==== DATASET EXTRACT

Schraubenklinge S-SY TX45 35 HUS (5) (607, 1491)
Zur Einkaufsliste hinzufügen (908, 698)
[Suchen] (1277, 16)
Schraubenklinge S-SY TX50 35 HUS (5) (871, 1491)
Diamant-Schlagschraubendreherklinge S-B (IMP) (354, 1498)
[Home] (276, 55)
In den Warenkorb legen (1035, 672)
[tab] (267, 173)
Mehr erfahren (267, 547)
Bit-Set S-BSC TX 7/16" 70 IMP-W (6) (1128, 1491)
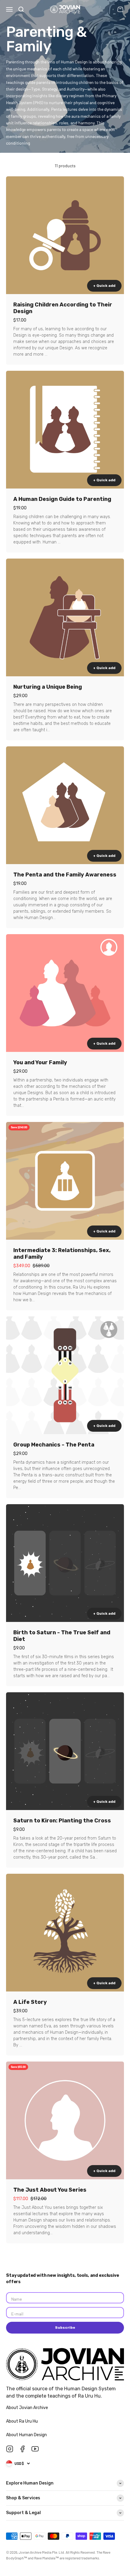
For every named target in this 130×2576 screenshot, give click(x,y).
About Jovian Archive (27, 2407)
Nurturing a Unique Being (47, 687)
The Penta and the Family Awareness (64, 874)
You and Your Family (40, 1062)
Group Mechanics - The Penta (53, 1444)
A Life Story (30, 2002)
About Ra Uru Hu (22, 2421)
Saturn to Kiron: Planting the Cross (62, 1820)
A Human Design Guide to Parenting (62, 499)
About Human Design (27, 2434)
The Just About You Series (49, 2190)
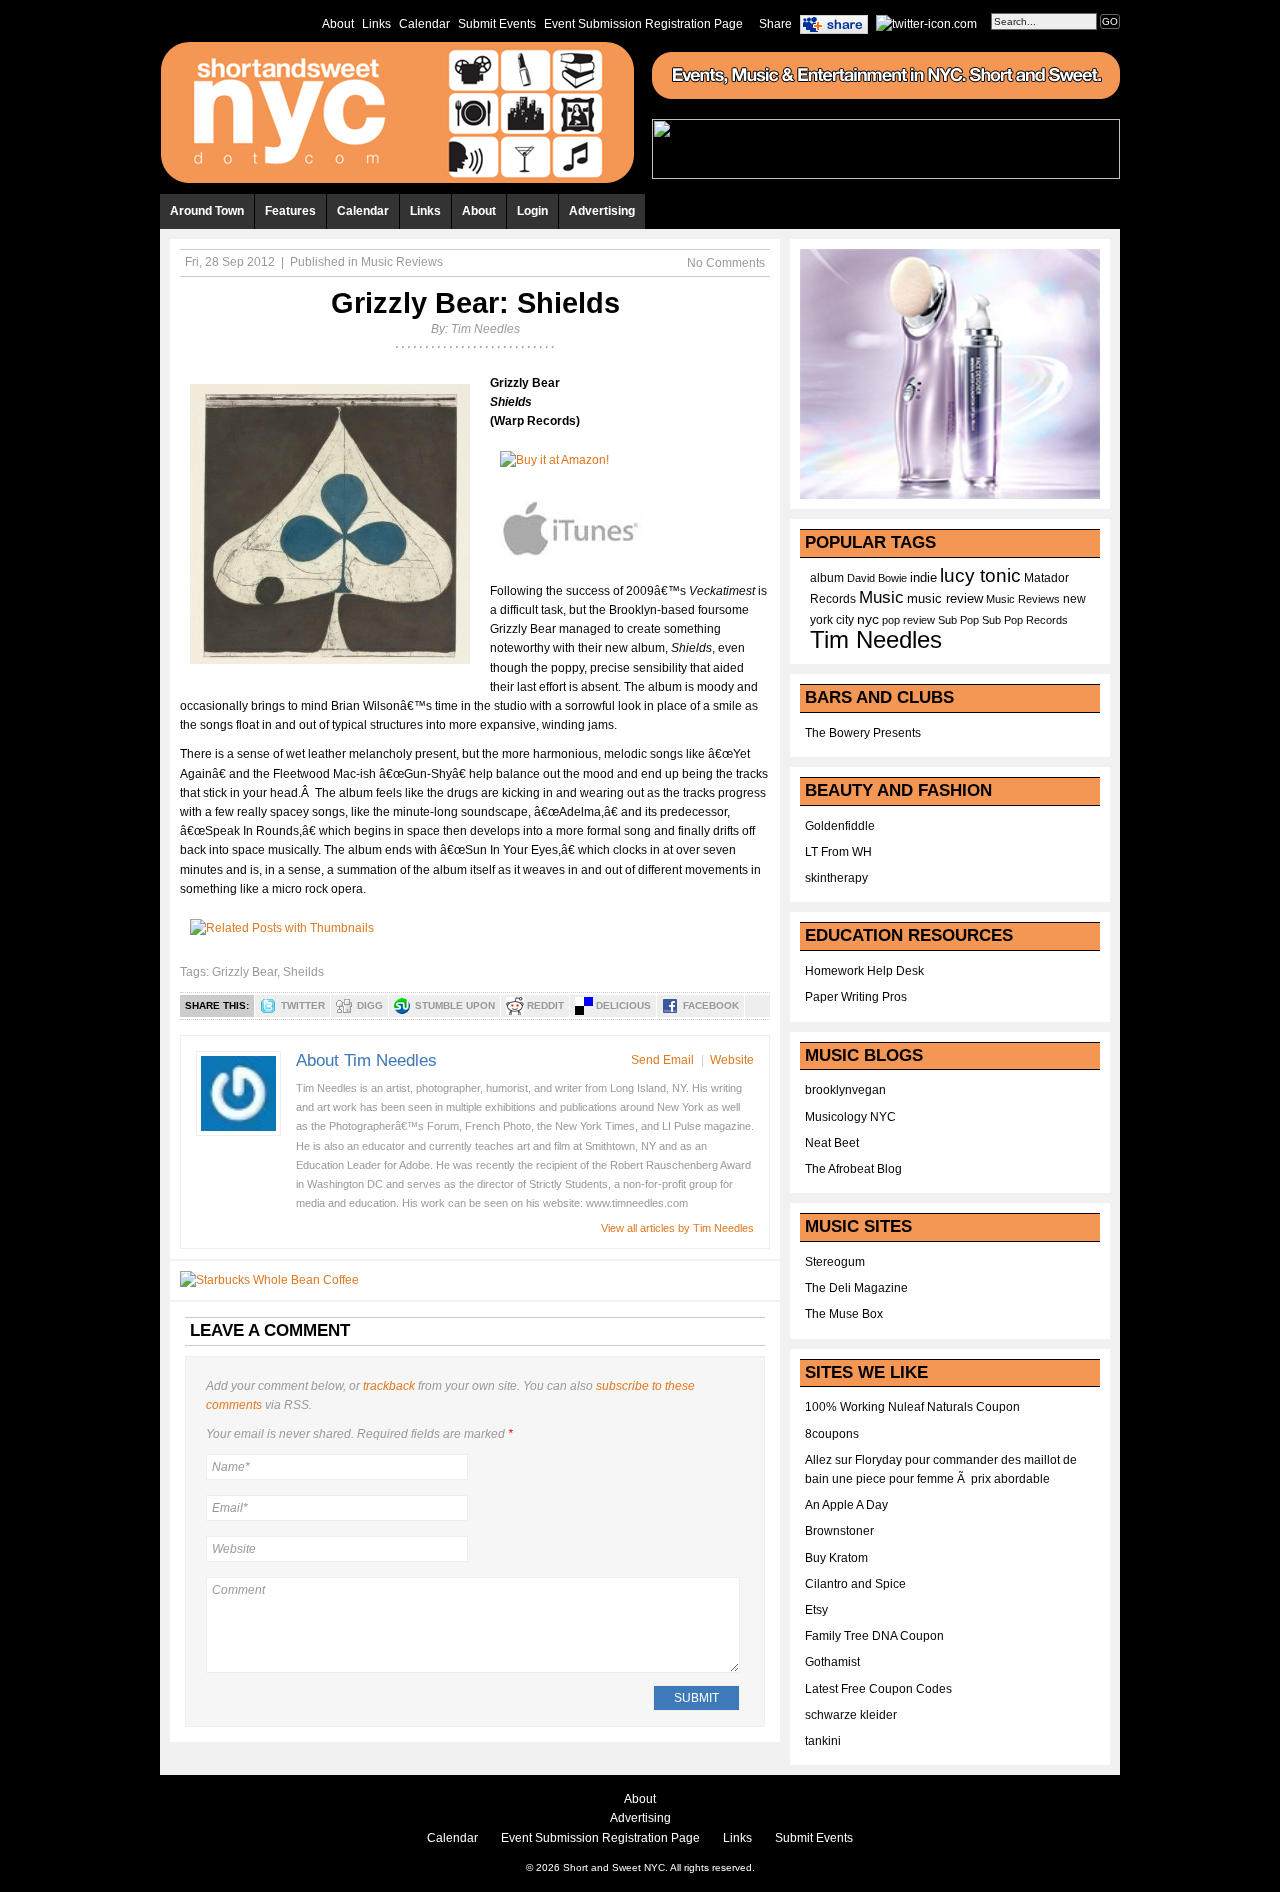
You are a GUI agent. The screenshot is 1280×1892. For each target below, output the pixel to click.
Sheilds (303, 972)
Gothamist (832, 1662)
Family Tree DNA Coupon (874, 1636)
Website (732, 1060)
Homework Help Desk (864, 971)
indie (923, 578)
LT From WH (838, 852)
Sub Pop (958, 620)
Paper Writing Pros (856, 997)
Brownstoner (839, 1531)
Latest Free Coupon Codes (878, 1689)
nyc (868, 619)
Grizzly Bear (244, 972)
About (338, 24)
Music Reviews (402, 262)
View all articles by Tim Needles (677, 1228)
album (827, 578)
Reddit (545, 1005)
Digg (370, 1005)
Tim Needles (485, 329)
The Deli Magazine (856, 1288)
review (919, 620)
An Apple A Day (846, 1505)
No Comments (726, 263)
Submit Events (497, 24)
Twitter (303, 1005)
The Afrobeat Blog (853, 1169)
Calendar (424, 24)
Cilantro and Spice (855, 1584)
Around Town (207, 211)
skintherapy (836, 878)
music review (945, 599)
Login (532, 211)
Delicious (623, 1005)
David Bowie (877, 578)
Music (881, 597)
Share (775, 24)
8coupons (832, 1434)
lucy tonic (980, 575)
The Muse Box (844, 1314)
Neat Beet (832, 1143)
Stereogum (835, 1262)
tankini (823, 1741)
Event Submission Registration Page (643, 24)
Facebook (711, 1005)
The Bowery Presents (863, 733)
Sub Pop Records (1025, 620)
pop (891, 620)
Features (290, 211)
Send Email (662, 1060)
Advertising (602, 211)
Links (376, 24)
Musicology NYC (850, 1117)
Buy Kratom (836, 1558)
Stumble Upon (455, 1005)
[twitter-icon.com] (926, 23)
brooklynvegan (845, 1090)
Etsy (816, 1610)
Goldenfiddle (840, 826)
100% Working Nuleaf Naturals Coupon (912, 1407)
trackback (389, 1386)
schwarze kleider (851, 1715)
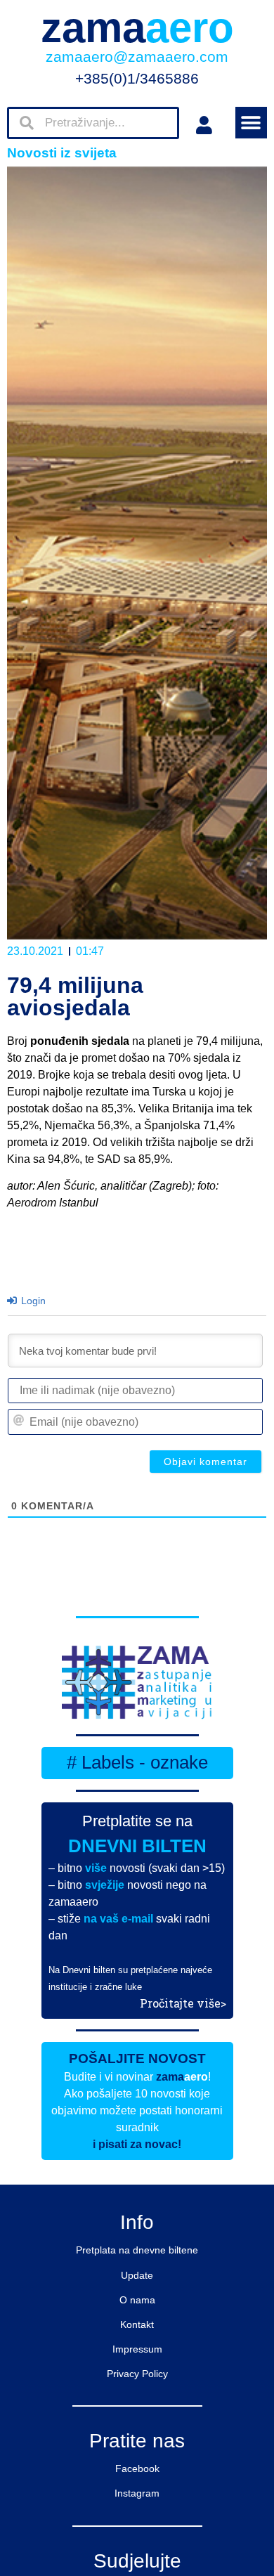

========

- PROMPT
Exclude the images, then output the data above word for word.

- RESPONSE
Schraubenklinge S-SY TX45 35 HUS (5) (607, 1491)
Zur Einkaufsliste hinzufügen (908, 698)
[Suchen] (1277, 16)
Schraubenklinge S-SY TX50 35 HUS (5) (871, 1491)
Diamant-Schlagschraubendreherklinge S-B (IMP) (354, 1498)
[Home] (276, 55)
In den Warenkorb legen (1035, 672)
[tab] (267, 173)
Mehr erfahren (267, 547)
Bit-Set S-BSC TX 7/16" 70 IMP-W (6) (1128, 1491)
For every named target in this 130×2576 screenshot, give click(x,y).
About Jovian Archive (27, 2407)
Nurturing a Unique Being (47, 687)
The Penta and the Family Awareness (64, 874)
You and Your Family (40, 1062)
Group Mechanics - The Penta (53, 1444)
A Life Story (30, 2002)
About Ra Uru Hu (22, 2421)
Saturn to Kiron: Planting the Cross (62, 1820)
A Human Design Guide to Parenting (62, 499)
About Human Design (27, 2434)
The Just About You Series (49, 2190)
You are a GUI agent. The screenshot is 1280×1892. For each target below, output the pixel to click.
Sheilds (303, 972)
Gothamist (832, 1662)
Family Tree DNA Coupon (874, 1636)
Website (732, 1060)
Homework Help Desk (864, 971)
indie (923, 578)
LT From WH (838, 852)
Sub Pop (958, 620)
Paper Writing Pros (856, 997)
Brownstoner (839, 1531)
Latest Free Coupon Codes (878, 1689)
nyc (868, 619)
Grizzly Bear (244, 972)
About (338, 24)
Music Reviews (402, 262)
View all articles by Tim Needles (677, 1228)
album (827, 578)
Reddit (545, 1005)
Digg (370, 1005)
Tim Needles (485, 329)
The Deli Magazine (856, 1288)
review (919, 620)
An Apple A Day (846, 1505)
No Comments (726, 263)
Submit Events (497, 24)
Twitter (303, 1005)
The Afrobeat Blog (853, 1169)
Calendar (424, 24)
Cilantro and Spice (855, 1584)
Around Town (207, 211)
skintherapy (836, 878)
music review (945, 599)
Login (532, 211)
Delicious (623, 1005)
David Bowie (877, 578)
Music (881, 597)
Share (775, 24)
8coupons (832, 1434)
lucy tonic (980, 575)
The Muse Box (844, 1314)
Neat Beet (832, 1143)
Stereogum (835, 1262)
tankini (823, 1741)
Event Submission Registration Page (643, 24)
Facebook (711, 1005)
The Bowery Presents (863, 733)
Sub Pop Records (1025, 620)
pop (891, 620)
Features (290, 211)
Send Email (662, 1060)
Advertising (602, 211)
Links (376, 24)
Musicology NYC (850, 1117)
Buy Kratom (836, 1558)
Stumble Upon (455, 1005)
[twitter-icon.com] (926, 23)
brooklynvegan (845, 1090)
Etsy (816, 1610)
Goldenfiddle (840, 826)
100% Working Nuleaf Naturals Coupon (912, 1407)
trackback (389, 1386)
schwarze kleider (851, 1715)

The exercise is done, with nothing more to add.